Dataset rows:
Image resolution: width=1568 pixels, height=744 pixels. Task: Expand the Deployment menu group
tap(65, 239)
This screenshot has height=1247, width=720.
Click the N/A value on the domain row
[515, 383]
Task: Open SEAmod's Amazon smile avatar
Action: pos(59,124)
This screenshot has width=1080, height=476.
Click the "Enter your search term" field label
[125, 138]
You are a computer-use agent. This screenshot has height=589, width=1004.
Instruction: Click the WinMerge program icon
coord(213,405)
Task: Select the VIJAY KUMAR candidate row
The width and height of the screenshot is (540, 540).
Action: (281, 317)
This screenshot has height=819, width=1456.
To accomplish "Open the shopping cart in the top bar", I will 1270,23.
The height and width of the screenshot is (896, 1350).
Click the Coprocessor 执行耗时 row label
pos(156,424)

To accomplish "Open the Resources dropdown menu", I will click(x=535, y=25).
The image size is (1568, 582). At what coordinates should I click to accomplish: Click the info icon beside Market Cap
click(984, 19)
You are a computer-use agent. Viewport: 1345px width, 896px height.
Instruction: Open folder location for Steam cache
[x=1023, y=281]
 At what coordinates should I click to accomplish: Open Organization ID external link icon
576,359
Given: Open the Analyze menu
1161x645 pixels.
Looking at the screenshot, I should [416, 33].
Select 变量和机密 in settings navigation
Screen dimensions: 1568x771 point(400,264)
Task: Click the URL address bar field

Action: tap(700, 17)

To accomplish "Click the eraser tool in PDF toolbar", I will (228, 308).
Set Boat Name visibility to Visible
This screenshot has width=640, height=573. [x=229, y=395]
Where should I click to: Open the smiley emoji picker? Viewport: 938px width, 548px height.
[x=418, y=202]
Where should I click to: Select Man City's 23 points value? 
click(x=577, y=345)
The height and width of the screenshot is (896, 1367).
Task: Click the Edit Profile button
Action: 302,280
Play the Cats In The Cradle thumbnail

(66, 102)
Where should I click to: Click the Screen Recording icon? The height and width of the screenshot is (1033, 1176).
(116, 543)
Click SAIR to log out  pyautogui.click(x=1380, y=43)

_Problem details:_ Update the material from the line containing "Select 变量和机密 in settings navigation" through its last line by changing "eraser" to "highlighter". Keep everything else the same.

_Solution to this task:_
Select 变量和机密 in settings navigation
Screen dimensions: 1568x771 point(400,264)
Task: Click the URL address bar field

Action: tap(700, 17)

To accomplish "Click the highlighter tool in PDF toolbar", I will (228, 308).
Set Boat Name visibility to Visible
This screenshot has width=640, height=573. [x=229, y=395]
Where should I click to: Open the smiley emoji picker? Viewport: 938px width, 548px height.
[x=418, y=202]
Where should I click to: Select Man City's 23 points value? 
click(x=577, y=345)
The height and width of the screenshot is (896, 1367).
Task: Click the Edit Profile button
Action: 302,280
Play the Cats In The Cradle thumbnail

(66, 102)
Where should I click to: Click the Screen Recording icon? The height and width of the screenshot is (1033, 1176).
(116, 543)
Click SAIR to log out  pyautogui.click(x=1380, y=43)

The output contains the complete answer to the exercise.